The Atlantic Coastal Plain is split into the Mid-Atlantic and the South Atlantic Coastal Plains. The Mid-Atlantic states were developed more heavily than their southern counterparts, while the South Atlantic states developed more slowly due to their agricultural foundation.
The Mid-Atlantic region has been developed heavily due to both shipping and trade since the Colonial era. Giovanni da Verrazzano was the first European to explore the region since the Norse, but the region was later explored by Henry Hudson, who claimed it for the Dutch in 1609. Jamestown, Virginia, was the first English colony in the region, but it did not last. The first European settlers were mostly farmers, traders and fishermen, but the region would eventually become known for its heavy industry. Large cities developed along the region's major ports, such as New York City, Philadelphia and Baltimore.

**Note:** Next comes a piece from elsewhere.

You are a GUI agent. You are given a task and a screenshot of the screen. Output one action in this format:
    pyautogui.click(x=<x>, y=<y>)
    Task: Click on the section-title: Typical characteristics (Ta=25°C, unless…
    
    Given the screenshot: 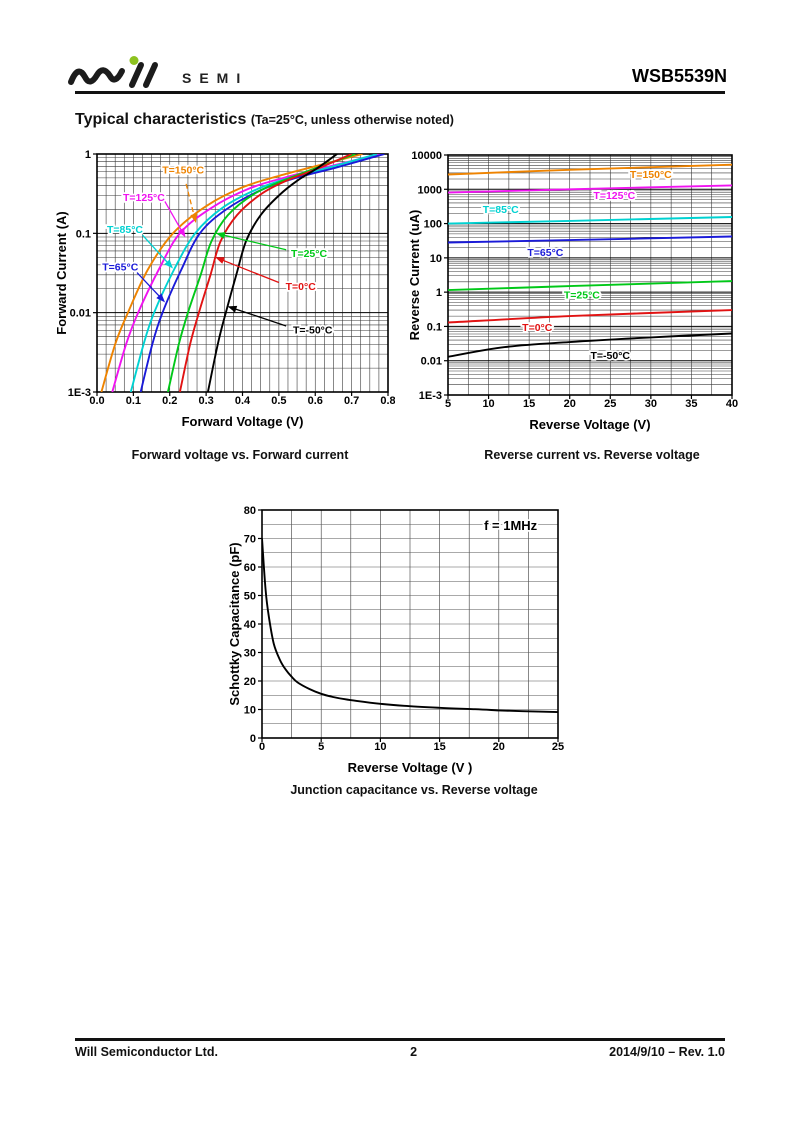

The economy of the South Atlantic region was heavily based on cotton and tobacco production, which for a long time was dependent on slave labor. In turn, the region remained considerably more rural than its northern counterpart, although cities did develop early on, such as Charleston, South Carolina, and Savannah, Georgia. Much of the region was damaged considerably during the Civil War, with Reconstruction lasting from 1863 to 1877. For most of the South Atlantic states' history, the population was split between Caucasians and African-Americans. The population in modern times is much more diverse, with an influx of Caribbean and Hispanic people.